Sandy Kawamoto will always be thankful her husband, Jim, saved her life. It happened in their home outside Portland, Oregon at 3:30 in the morning in 1990. Sandy was up nursing their baby. Jim woke up to fix a pipe that had broken in the bathroom. It was a good thing he was up. He checked on Sandy. She was on the floor of the baby's room and not breathing. Her heart had stopped – cardiac arrest – because of an inherited condition, "long QT syndrome" that Sandy never knew she had.

Jeff immediately started doing CPR and it gave Sandy a chance to be among the 10% or less of Americans who have cardiac arrest and survive. Later Sandy had a small defibrillator implanted in her chest. She also takes a beta blocker medicine. Fortunately, the defibrillator has never had to fire, but it stands ready should she need it.

A genetic test developed in the years after Sandy's cardiac arrest showed her two children also have long QT syndrome. They take beta blockers too and are doing well.

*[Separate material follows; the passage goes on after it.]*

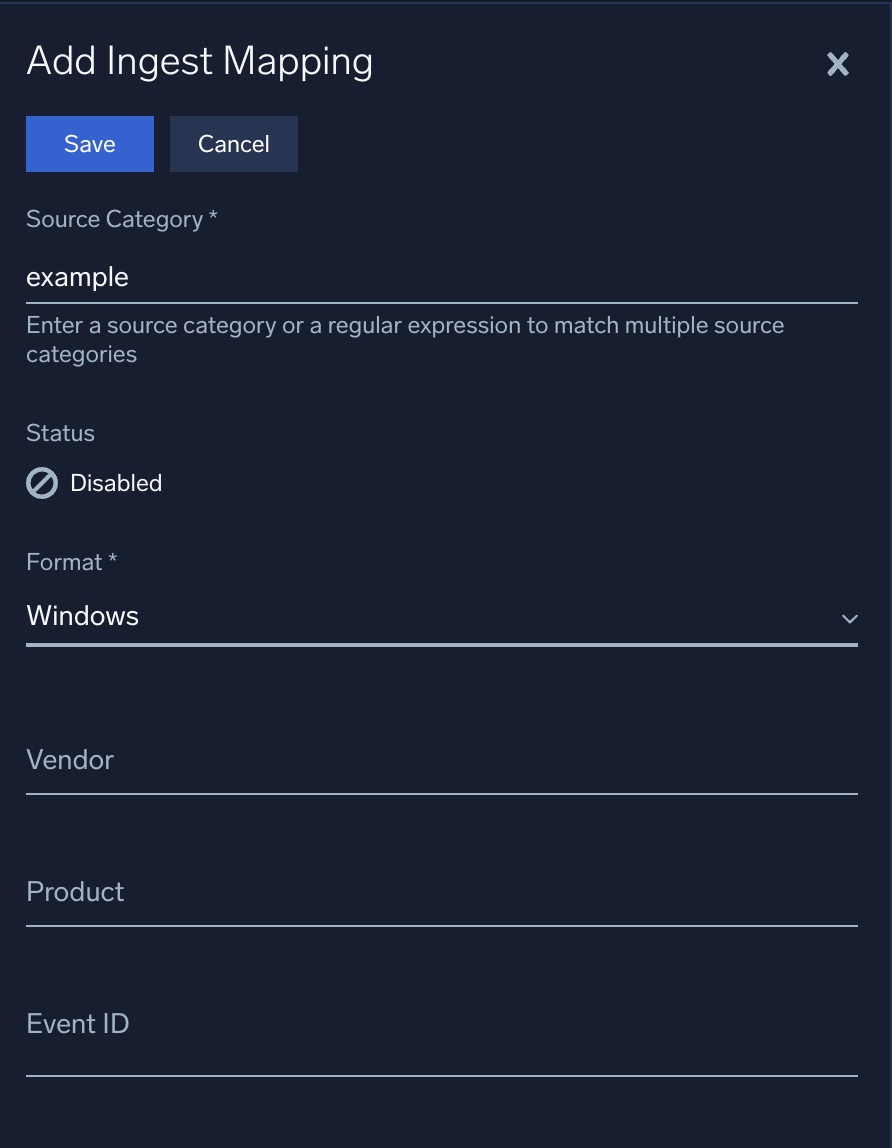The image size is (892, 1148).
Task: Click the Status label
Action: click(60, 434)
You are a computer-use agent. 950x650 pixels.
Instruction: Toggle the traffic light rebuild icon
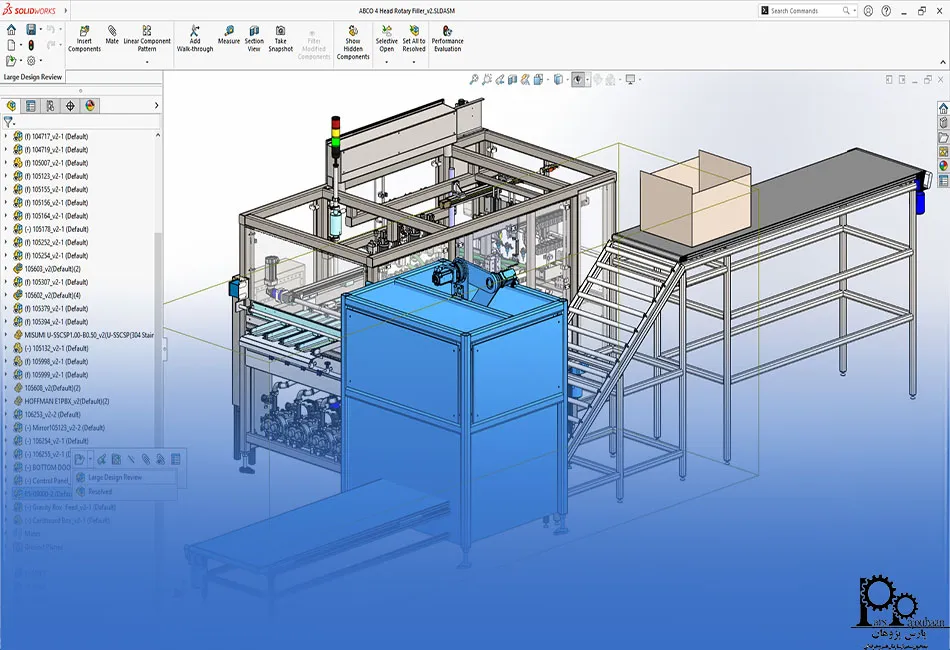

This family has much to be thankful for at this Thanksgiving time. Unfortunately, people like Sandy, whose heart stopped and was revived, are the minority of people who suffer cardiac arrest. Now much research is underway to determine who needs preventive intervention and who doesn't. But there is a "crossover" between coronary artery disease and electrical problems in the heart – not always, but often. So stopping smoking, losing weight, exercise, eating a low fat diet all help lower your risk of cardiac arrest and sudden death.